Article publié le 12 juin 2007
Le Pr James Surmeier, à l’origine de ces travaux, exerce à la Northwestern University de Chicago. Sa théorie depuis plusieurs pourrait expliquer en totalité le mécanisme de mort des neurone sénescence au niveau du cerveau de patients atteints de la maladie de Parkinson ainsi que les procédés pour stopper cette progression.
La maladie de Parkinson a été décrite pour la première fois en 1871 par le médecin britannique James Parkinson. Les symptômes de cette maladie ont pour origine une dégénérescence des neurones dopaminergiques. Neurotransmetteur, la dopamine est donc un messager chimique qui remplit un rôle capital dans le contrôle de la motricité.
C’est cette pénurie de dopamine qui génère les troubles moteurs caractéristiques des personnes atteints de la maladie de Parkinson.
Les hypothèses traduisant les causes de la mort de ces neurones dopaminergiques ont été multiples : d’abord les mitochondries, puis les radicaux libres pour finir avec les gènes.
Dans ces derniers travaux, James Surmeier a tenté de prouver l’origine de la mort cellulaire des neurones dopaminergiques, élément essentiel à la compréhension et la guérison de la maladie de Parkinson.
Ses derniers travaux, basés sur la souris, avaient permis de mettre en évidence la corrélation entre la production de la dopamine et l’action d’un « pace maker » autonome. L’activité de ce dernier sur la production de dopamine est contrôlée par des canaux ioniques contrôlant la diffusion intra- et extracellulaire de calcium. Or, c’est l’entrée massive de calcium dans la cellule qui provoque la mort de cette dernière. Les neurones dépendent ainsi de plus en plus des ions Ca2+ pour produire des signaux électriques et présenter une activité.
James Surmeier a ainsi eu le raisonnement suivant : agir sur les canaux calciques pour mesurer l’impact sur l’activité électrique des neurones.
L’équipe de Chicago a utilisé un agent qui bloque de manière spécifique les canaux calciques, l’isradipine, commercialisé pour le traitement de l’hypertension artérielle. Il s’est avéré que cet agent, plusieurs heures après le blocage des canaux à calcium, agit sur les neurones puisque ceux-ci retrouvent une activité pacemaker normale. Selon le Pr Surmeier, ceci est un « exemple fascinant de plasticité » . L’ isradipine permettrait de « rajeunir » les cellules dopaminergiques et de relancer ainsi leursactivité.

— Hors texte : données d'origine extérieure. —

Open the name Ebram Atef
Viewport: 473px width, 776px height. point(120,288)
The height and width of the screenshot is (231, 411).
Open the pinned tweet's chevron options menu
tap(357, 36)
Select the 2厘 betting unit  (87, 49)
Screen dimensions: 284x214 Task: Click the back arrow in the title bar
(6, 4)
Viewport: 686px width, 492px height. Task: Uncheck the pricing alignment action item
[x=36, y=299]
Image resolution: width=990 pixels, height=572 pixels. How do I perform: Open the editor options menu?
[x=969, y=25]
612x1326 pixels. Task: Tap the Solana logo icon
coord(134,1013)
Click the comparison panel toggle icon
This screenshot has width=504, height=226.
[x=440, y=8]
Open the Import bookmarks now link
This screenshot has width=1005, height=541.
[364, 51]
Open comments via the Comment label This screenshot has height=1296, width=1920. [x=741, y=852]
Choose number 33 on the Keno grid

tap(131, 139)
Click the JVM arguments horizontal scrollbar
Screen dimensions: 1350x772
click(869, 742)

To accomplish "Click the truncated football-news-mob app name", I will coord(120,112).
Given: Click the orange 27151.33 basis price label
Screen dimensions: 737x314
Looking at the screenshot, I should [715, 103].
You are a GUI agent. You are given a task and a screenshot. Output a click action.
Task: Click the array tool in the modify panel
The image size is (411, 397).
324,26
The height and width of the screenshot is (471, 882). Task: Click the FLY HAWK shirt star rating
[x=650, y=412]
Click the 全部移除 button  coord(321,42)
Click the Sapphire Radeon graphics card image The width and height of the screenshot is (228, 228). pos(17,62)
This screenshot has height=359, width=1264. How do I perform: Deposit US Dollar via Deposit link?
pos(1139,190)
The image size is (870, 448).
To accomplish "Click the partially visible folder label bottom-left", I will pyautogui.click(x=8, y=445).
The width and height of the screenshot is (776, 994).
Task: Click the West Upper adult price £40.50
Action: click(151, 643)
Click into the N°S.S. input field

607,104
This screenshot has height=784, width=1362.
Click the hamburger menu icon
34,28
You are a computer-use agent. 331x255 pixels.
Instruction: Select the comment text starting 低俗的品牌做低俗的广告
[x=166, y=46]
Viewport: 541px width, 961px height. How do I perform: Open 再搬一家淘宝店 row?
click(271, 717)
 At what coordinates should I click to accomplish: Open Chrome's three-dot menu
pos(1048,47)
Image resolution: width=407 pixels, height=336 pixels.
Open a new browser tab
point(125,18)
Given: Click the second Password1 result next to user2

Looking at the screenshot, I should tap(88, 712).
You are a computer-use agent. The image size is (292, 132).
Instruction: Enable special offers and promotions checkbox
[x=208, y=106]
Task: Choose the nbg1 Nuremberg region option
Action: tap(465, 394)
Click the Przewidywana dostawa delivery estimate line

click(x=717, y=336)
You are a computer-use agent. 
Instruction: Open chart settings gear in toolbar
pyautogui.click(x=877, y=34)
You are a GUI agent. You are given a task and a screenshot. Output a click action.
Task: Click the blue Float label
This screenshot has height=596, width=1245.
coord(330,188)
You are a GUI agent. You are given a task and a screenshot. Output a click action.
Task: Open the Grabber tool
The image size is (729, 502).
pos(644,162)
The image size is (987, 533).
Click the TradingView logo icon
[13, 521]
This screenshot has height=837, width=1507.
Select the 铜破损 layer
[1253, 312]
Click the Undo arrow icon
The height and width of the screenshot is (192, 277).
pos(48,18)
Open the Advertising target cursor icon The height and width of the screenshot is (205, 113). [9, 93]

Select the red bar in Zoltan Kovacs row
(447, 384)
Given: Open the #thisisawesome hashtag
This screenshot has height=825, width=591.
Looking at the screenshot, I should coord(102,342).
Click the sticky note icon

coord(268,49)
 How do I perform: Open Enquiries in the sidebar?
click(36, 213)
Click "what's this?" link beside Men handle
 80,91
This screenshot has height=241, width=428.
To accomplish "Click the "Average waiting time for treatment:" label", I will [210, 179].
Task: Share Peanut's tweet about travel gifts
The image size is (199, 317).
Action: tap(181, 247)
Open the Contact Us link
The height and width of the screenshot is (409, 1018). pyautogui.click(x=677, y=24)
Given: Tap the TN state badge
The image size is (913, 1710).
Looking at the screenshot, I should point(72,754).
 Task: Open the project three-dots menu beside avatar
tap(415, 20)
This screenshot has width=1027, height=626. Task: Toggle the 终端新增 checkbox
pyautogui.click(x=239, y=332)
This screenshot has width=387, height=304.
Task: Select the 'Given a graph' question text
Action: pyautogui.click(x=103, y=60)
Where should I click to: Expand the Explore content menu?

Des résultats si prometteurs que des essais cliniques humains devraient débuter aux Etats-Unis sur une centaine de parkinsonien.
"Notre espoir est que ce médicament protège les neurones dopaminergiques, et qu’en le prenant suffisamment tôt, la maladie ne se développera pas, même chez les gens à risque", s’enthousiasme le professeur James Surmeier. "Si l’isradipine permettait de doubler ou tripler la période efficace de la L-dopa", traitement du Parkinson mais dont les effets s’estompent avec le temps, "ce serait une grande avancée", précise-t-il. "Il n’y a pas eu de progrès majeur dans le traitement pharmacologique du Parkinson en trente ans", estime-t-il.
La maladie de Parkinson touche 1 à 2% des plus de 65 ans et 3 à 4% des plus de 75 ans. 100 000 personnes sont atteintes de cette maladie en France et 10 000 nouveaux cas sont répertoriés chaque année.
Les signes d’un développement parkinsonien sont un tremblement au repos, une raideur des muscles (rigidité, hypertonie) associés à une lenteur des mouvements (akinésie).